■ REQUIRED TASK: Reproduce each of the lines below word for word, without changing a single character.

■ SUPPLIED DATA:
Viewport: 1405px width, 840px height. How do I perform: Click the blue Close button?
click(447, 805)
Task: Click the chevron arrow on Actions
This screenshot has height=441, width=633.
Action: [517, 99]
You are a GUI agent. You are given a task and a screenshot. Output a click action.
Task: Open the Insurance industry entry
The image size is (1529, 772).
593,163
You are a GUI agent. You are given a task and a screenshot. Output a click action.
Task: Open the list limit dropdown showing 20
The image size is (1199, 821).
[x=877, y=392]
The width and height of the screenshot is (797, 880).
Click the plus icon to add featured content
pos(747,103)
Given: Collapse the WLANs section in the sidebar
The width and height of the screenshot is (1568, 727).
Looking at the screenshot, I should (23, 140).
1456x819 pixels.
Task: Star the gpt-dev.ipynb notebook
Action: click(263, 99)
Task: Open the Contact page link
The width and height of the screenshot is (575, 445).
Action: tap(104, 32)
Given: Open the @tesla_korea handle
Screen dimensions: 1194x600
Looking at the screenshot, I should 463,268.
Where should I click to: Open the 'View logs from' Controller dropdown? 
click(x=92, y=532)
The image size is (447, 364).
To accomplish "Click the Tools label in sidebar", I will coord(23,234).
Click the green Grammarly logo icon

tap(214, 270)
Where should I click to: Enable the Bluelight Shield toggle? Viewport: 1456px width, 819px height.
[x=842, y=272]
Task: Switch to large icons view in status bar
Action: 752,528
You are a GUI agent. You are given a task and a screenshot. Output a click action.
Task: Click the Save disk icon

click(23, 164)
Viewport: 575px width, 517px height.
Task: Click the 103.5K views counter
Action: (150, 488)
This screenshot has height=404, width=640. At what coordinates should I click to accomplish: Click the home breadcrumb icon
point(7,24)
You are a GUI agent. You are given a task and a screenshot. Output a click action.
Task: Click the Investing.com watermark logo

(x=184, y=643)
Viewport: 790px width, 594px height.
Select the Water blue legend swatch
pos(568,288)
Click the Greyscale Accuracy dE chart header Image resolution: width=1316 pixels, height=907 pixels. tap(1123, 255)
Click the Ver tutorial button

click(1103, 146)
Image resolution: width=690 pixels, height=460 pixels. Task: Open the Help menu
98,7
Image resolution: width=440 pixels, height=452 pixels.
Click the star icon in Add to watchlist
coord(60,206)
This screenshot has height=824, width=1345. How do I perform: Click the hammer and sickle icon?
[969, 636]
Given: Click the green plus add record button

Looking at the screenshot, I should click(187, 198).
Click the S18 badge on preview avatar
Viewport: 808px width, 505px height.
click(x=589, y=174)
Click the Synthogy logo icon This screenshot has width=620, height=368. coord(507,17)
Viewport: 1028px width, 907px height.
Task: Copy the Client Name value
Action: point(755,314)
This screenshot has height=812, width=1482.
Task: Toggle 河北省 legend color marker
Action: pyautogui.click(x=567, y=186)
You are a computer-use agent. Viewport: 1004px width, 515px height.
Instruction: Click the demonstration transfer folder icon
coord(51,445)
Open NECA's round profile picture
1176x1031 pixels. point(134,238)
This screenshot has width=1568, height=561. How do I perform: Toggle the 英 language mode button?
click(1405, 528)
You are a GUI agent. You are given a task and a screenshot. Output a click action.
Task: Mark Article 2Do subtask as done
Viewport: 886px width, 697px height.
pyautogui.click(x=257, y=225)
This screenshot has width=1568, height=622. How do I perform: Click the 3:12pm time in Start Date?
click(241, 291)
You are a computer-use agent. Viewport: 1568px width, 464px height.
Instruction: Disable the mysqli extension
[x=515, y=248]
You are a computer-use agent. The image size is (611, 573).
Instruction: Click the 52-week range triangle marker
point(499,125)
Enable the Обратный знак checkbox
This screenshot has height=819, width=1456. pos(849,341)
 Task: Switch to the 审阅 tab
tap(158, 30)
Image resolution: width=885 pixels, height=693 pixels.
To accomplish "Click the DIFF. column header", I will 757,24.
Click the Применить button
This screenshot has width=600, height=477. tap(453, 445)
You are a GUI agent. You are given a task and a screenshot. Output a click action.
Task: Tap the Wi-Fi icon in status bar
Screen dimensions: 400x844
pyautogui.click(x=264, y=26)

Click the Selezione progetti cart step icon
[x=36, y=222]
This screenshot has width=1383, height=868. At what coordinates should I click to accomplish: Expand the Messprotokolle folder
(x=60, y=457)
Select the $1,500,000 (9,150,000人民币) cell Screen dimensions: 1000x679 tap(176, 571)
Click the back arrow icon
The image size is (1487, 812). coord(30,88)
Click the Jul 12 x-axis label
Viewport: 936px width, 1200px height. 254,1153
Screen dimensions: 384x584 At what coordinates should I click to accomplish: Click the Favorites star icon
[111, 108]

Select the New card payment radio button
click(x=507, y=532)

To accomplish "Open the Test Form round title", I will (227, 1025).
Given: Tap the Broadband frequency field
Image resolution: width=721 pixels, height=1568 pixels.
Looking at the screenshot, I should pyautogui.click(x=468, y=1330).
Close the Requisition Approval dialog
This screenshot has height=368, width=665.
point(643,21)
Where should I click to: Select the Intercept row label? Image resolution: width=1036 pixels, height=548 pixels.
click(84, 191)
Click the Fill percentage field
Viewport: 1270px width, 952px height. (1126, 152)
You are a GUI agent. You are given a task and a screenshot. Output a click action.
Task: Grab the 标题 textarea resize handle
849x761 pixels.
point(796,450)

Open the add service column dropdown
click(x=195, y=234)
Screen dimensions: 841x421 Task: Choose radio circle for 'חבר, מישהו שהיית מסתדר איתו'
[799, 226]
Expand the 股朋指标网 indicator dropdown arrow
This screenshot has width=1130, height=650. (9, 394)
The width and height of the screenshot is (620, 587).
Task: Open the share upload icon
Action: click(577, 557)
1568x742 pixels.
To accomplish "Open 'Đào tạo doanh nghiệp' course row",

■ SOLUTION FOR THIS EXERCISE:
Viewport: 1405px width, 840px height. How do I perform: Click the blue Close button?
click(447, 805)
Task: Click the chevron arrow on Actions
This screenshot has height=441, width=633.
Action: [517, 99]
You are a GUI agent. You are given a task and a screenshot. Output a click action.
Task: Open the Insurance industry entry
The image size is (1529, 772).
593,163
You are a GUI agent. You are given a task and a screenshot. Output a click action.
Task: Open the list limit dropdown showing 20
The image size is (1199, 821).
[x=877, y=392]
The width and height of the screenshot is (797, 880).
Click the plus icon to add featured content
pos(747,103)
Given: Collapse the WLANs section in the sidebar
The width and height of the screenshot is (1568, 727).
Looking at the screenshot, I should (23, 140).
1456x819 pixels.
Task: Star the gpt-dev.ipynb notebook
Action: click(263, 99)
Task: Open the Contact page link
The width and height of the screenshot is (575, 445).
Action: tap(104, 32)
Given: Open the @tesla_korea handle
Screen dimensions: 1194x600
Looking at the screenshot, I should 463,268.
Where should I click to: Open the 'View logs from' Controller dropdown? 
click(x=92, y=532)
The image size is (447, 364).
To accomplish "Click the Tools label in sidebar", I will coord(23,234).
Click the green Grammarly logo icon

tap(214, 270)
Where should I click to: Enable the Bluelight Shield toggle? Viewport: 1456px width, 819px height.
[x=842, y=272]
Task: Switch to large icons view in status bar
Action: 752,528
You are a GUI agent. You are given a task and a screenshot. Output a click action.
Task: Click the Save disk icon

click(23, 164)
Viewport: 575px width, 517px height.
Task: Click the 103.5K views counter
Action: (150, 488)
This screenshot has height=404, width=640. At what coordinates should I click to accomplish: Click the home breadcrumb icon
point(7,24)
You are a GUI agent. You are given a task and a screenshot. Output a click action.
Task: Click the Investing.com watermark logo

(x=184, y=643)
Viewport: 790px width, 594px height.
Select the Water blue legend swatch
pos(568,288)
Click the Greyscale Accuracy dE chart header Image resolution: width=1316 pixels, height=907 pixels. tap(1123, 255)
Click the Ver tutorial button

click(1103, 146)
Image resolution: width=690 pixels, height=460 pixels. Task: Open the Help menu
98,7
Image resolution: width=440 pixels, height=452 pixels.
Click the star icon in Add to watchlist
coord(60,206)
This screenshot has height=824, width=1345. How do I perform: Click the hammer and sickle icon?
[969, 636]
Given: Click the green plus add record button

Looking at the screenshot, I should click(187, 198).
Click the S18 badge on preview avatar
Viewport: 808px width, 505px height.
click(x=589, y=174)
Click the Synthogy logo icon This screenshot has width=620, height=368. coord(507,17)
Viewport: 1028px width, 907px height.
Task: Copy the Client Name value
Action: point(755,314)
This screenshot has height=812, width=1482.
Task: Toggle 河北省 legend color marker
Action: pyautogui.click(x=567, y=186)
You are a computer-use agent. Viewport: 1004px width, 515px height.
Instruction: Click the demonstration transfer folder icon
coord(51,445)
Open NECA's round profile picture
1176x1031 pixels. point(134,238)
This screenshot has width=1568, height=561. How do I perform: Toggle the 英 language mode button?
click(1405, 528)
You are a GUI agent. You are given a task and a screenshot. Output a click action.
Task: Mark Article 2Do subtask as done
Viewport: 886px width, 697px height.
pyautogui.click(x=257, y=225)
This screenshot has width=1568, height=622. How do I perform: Click the 3:12pm time in Start Date?
click(241, 291)
You are a computer-use agent. Viewport: 1568px width, 464px height.
Instruction: Disable the mysqli extension
[x=515, y=248]
You are a computer-use agent. The image size is (611, 573).
Instruction: Click the 52-week range triangle marker
point(499,125)
Enable the Обратный знак checkbox
This screenshot has height=819, width=1456. pos(849,341)
 Task: Switch to the 审阅 tab
tap(158, 30)
Image resolution: width=885 pixels, height=693 pixels.
To accomplish "Click the DIFF. column header", I will 757,24.
Click the Применить button
This screenshot has width=600, height=477. tap(453, 445)
You are a GUI agent. You are given a task and a screenshot. Output a click action.
Task: Tap the Wi-Fi icon in status bar
Screen dimensions: 400x844
pyautogui.click(x=264, y=26)

Click the Selezione progetti cart step icon
[x=36, y=222]
This screenshot has width=1383, height=868. At what coordinates should I click to accomplish: Expand the Messprotokolle folder
(x=60, y=457)
Select the $1,500,000 (9,150,000人民币) cell Screen dimensions: 1000x679 tap(176, 571)
Click the back arrow icon
The image size is (1487, 812). coord(30,88)
Click the Jul 12 x-axis label
Viewport: 936px width, 1200px height. 254,1153
Screen dimensions: 384x584 At what coordinates should I click to accomplish: Click the Favorites star icon
[111, 108]

Select the New card payment radio button
click(x=507, y=532)

To accomplish "Open the Test Form round title", I will (227, 1025).
Given: Tap the Broadband frequency field
Image resolution: width=721 pixels, height=1568 pixels.
Looking at the screenshot, I should pyautogui.click(x=468, y=1330).
Close the Requisition Approval dialog
This screenshot has height=368, width=665.
point(643,21)
Where should I click to: Select the Intercept row label? Image resolution: width=1036 pixels, height=548 pixels.
click(84, 191)
Click the Fill percentage field
Viewport: 1270px width, 952px height. (1126, 152)
You are a GUI agent. You are given a task and a screenshot. Output a click action.
Task: Grab the 标题 textarea resize handle
849x761 pixels.
point(796,450)

Open the add service column dropdown
click(x=195, y=234)
Screen dimensions: 841x421 Task: Choose radio circle for 'חבר, מישהו שהיית מסתדר איתו'
[799, 226]
Expand the 股朋指标网 indicator dropdown arrow
This screenshot has width=1130, height=650. (9, 394)
The width and height of the screenshot is (620, 587).
Task: Open the share upload icon
Action: click(577, 557)
1568x742 pixels.
To accomplish "Open 'Đào tạo doanh nghiệp' course row",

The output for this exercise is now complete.